Aylin: Ben (oyuncağı göstererek) bunu çok seviyorum, ya götürürse?
Berk: Ama ben burada sadece birazcık oynamak istemiştim!!
Yetişkin: (Çocuk Aylin’e yönelerek) Ne diyorsun Berk’in bu dediğine?
Aylin: Ama ya götürürse?
Yetişkin: Berk, asıl isteğinin burada biraz oynamak olduğunu söylüyor. Sen böyle davrandığın için sence Berk ne hissediyordur?
Aylin: Eee, biraz bana kızmıştır...
Yetişkin: Berk? (soran bir ifadeyle)
Berk: (Kırgın bir ifadeyle) Hem kızdım, hem de küstüm, ben onunla oynamak için geldim bu akşam.
Yetişkin: Sen ne diyorsun bu işe Aylin?
Aylin: Ben seni üzmek istememiştim, (oyuncağıuzatıp) al, ama bak dikkatli oynayacaksın tamam mı?
Berk: Tabi, ben de bunun başka modeli var, sen bize geldiğinde de onunla oynarsın.
Yetişkin: Anlaşma oldu galiba? (Çocuklardan onay alır.) Bu anlaşmazlığı çözdüğünüz için ikinize de teşekkür ederim. Ben arkadaşlarımın yanına gidiyorum, ama yine bir problem olduğunda sizin çözeceğinize inanabilir miyim?
Çocuklar: Evet, evet hadi sen git.


Yukarıdaki örnek, tek bir ideal formül olmayıp, böylesi durumlarda gösterilebilecek çok sayıda tepkiden biridir. Görüldüğü gibi, yetişkinin böylesi bir tarz geliştirmesi hem biraz zamanı, hem biraz çabayı gerektirmektedir. Örnekteki yetişkin, müdahalesinin başında bu yaş grubunun gelişimsel özellikleri hakkındaki bilgisine Aylin’le kurduğu empati sonucu elde ettiği verilere ekleyerek bir giriş yapmıştır. Bu tahmin her zaman gerçek hayattaki durum ile örtüşmeyebilir. Ama bu sorun olmaz, eğer tahmininiz tutmuyorsa, yeni bir tahminde bulunabilir veya çok daha sağlıklısı, çocuklara olayı anlattırarak bilgi toplayabilirsiniz. Örnekteki yetişkin, girişimleriyle iki çocuk arasındaki iletişimin güçlenmesine aracılık etmiştir. Sorusuyla, odağı oyuncak paylaşımından duygulara çekmiştir. Bu tavır bu dönemdeki çocukların vicdan gelişimi açısından anlamlı bir girişimdir. Bu örnekte yetişkin, farklı bir yaklaşımla diyaloğun sonunda bir çocuğun diğerinden özür dilemesi, diğerinin de buna teşekkür etmesine yol gösterme gibi bir rol de üstlenebilirdi. Bu müdahale de okulöncesi yaştaki çocukların gelişim görevleri açısından uygun olabilirdi.

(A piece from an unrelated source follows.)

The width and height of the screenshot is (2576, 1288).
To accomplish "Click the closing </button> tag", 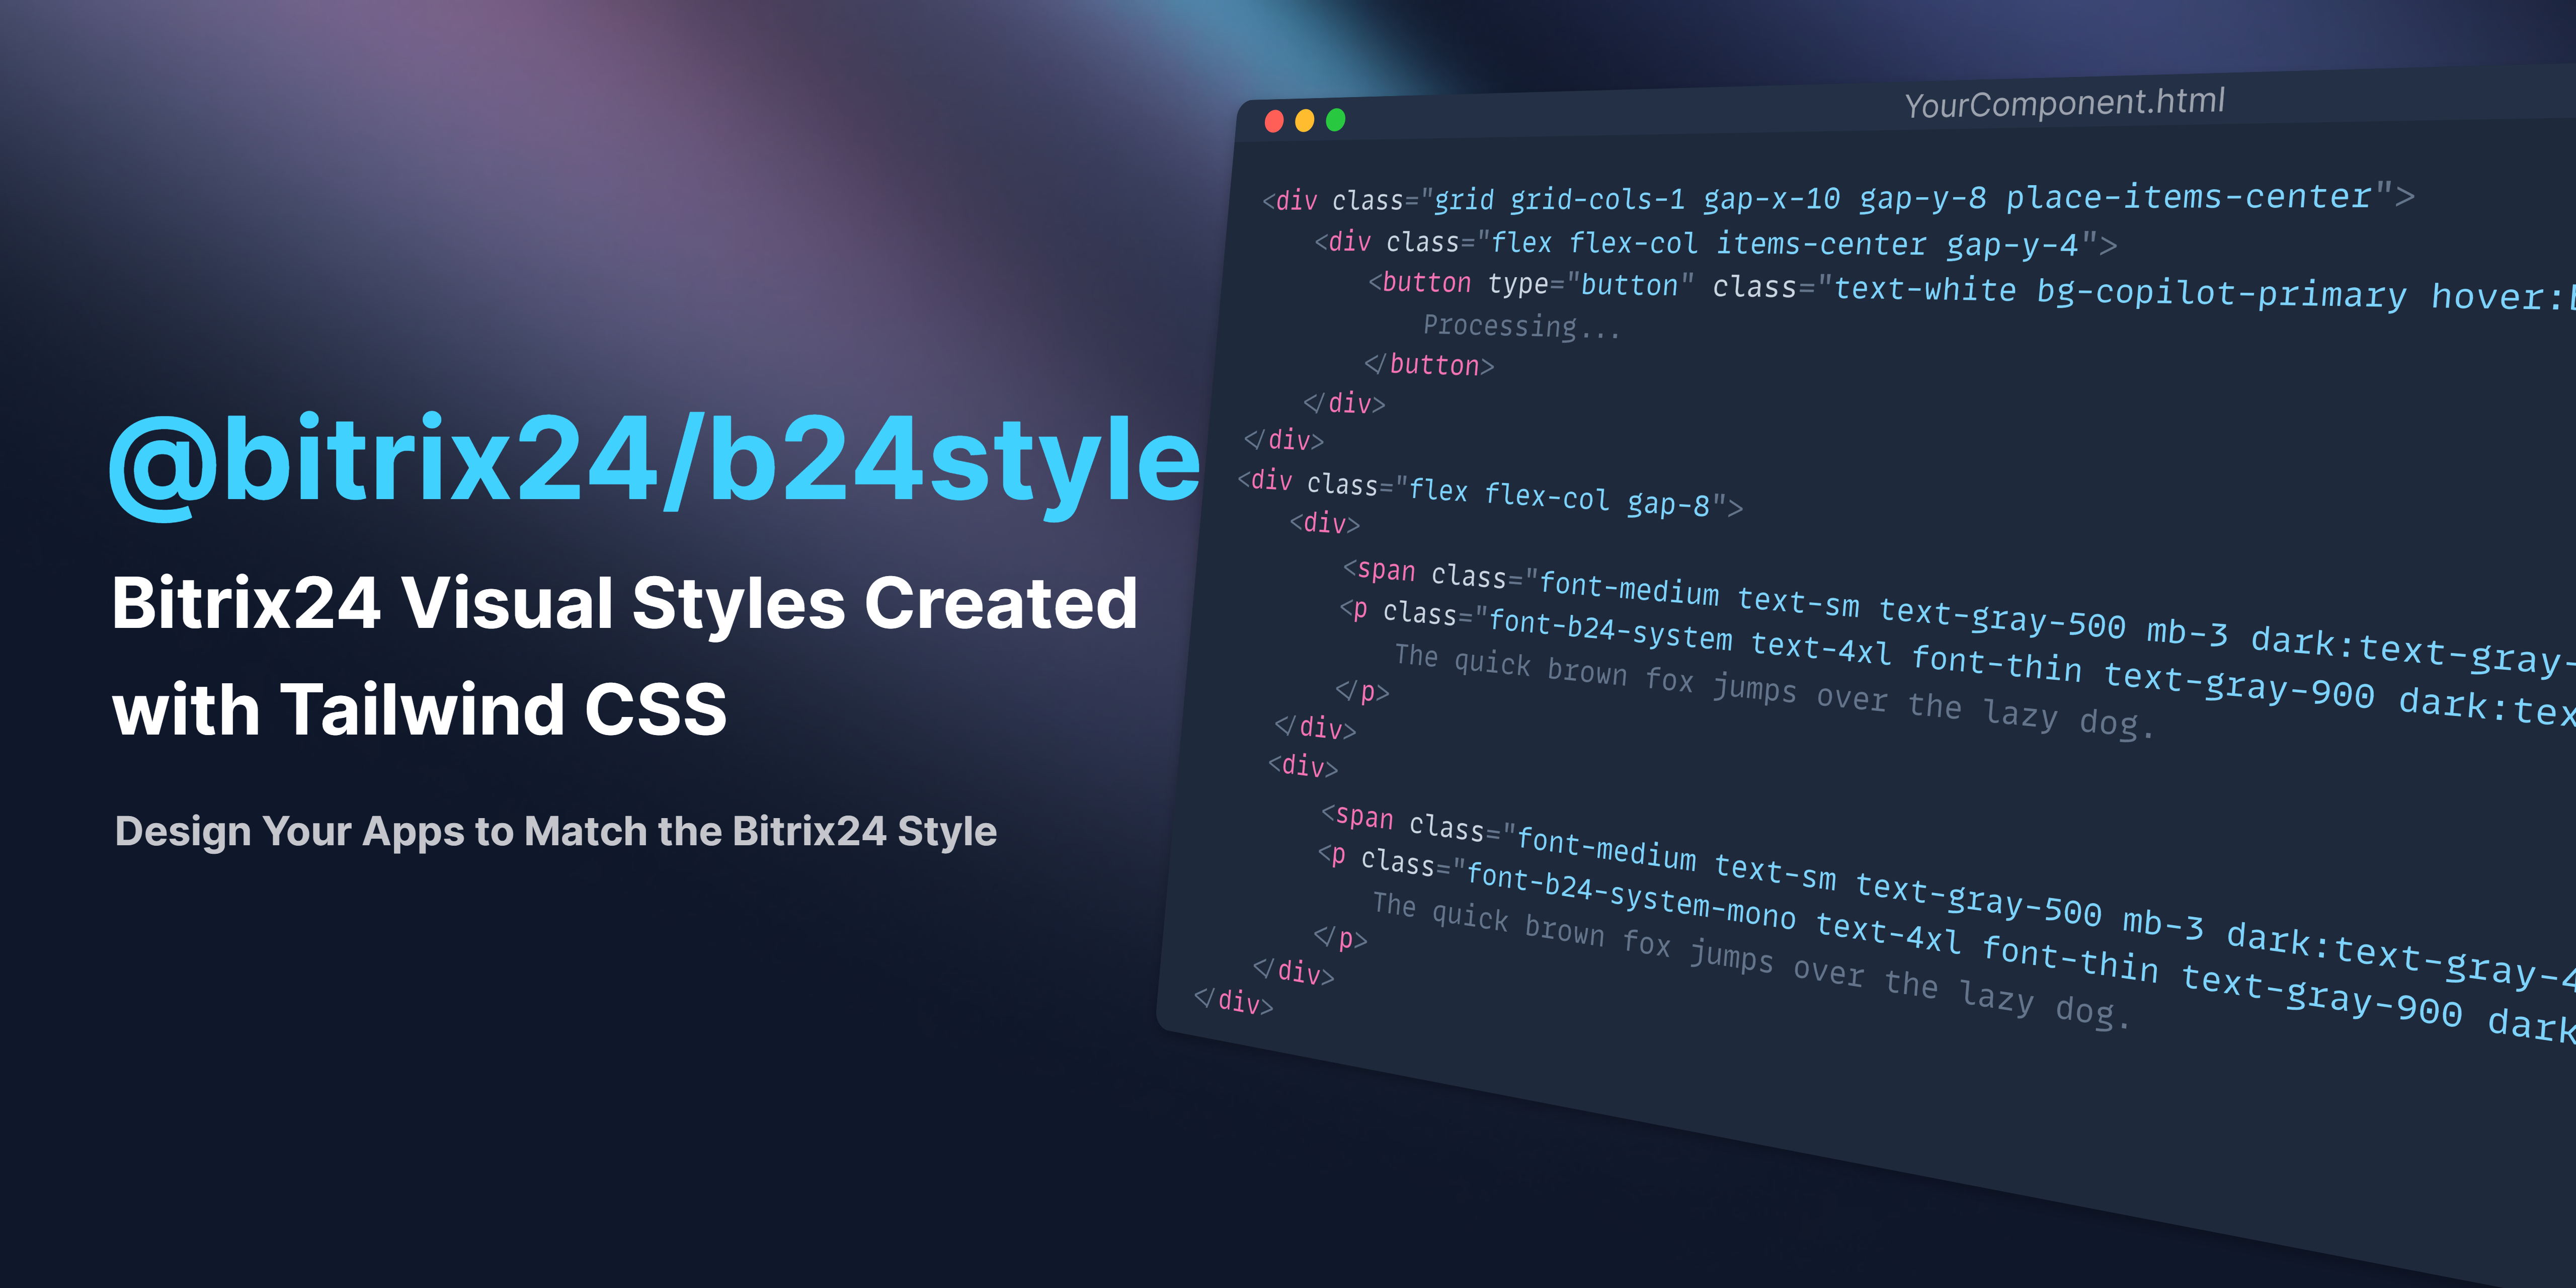I will point(1429,365).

Ama buradaki yetişkin, çabaları için çocuklara teşekkür ederek model olma yolunu seçmiş görünmektedir. Bu tarz da, özellikle çocukların yetişkinlerin“ne yapılması gerektiği” uyarısındansa “ne yaptıklarını” çok daha iyi gözleyip içselleştirdikleri gerçeğiyle çok uyumlu görünmektedir.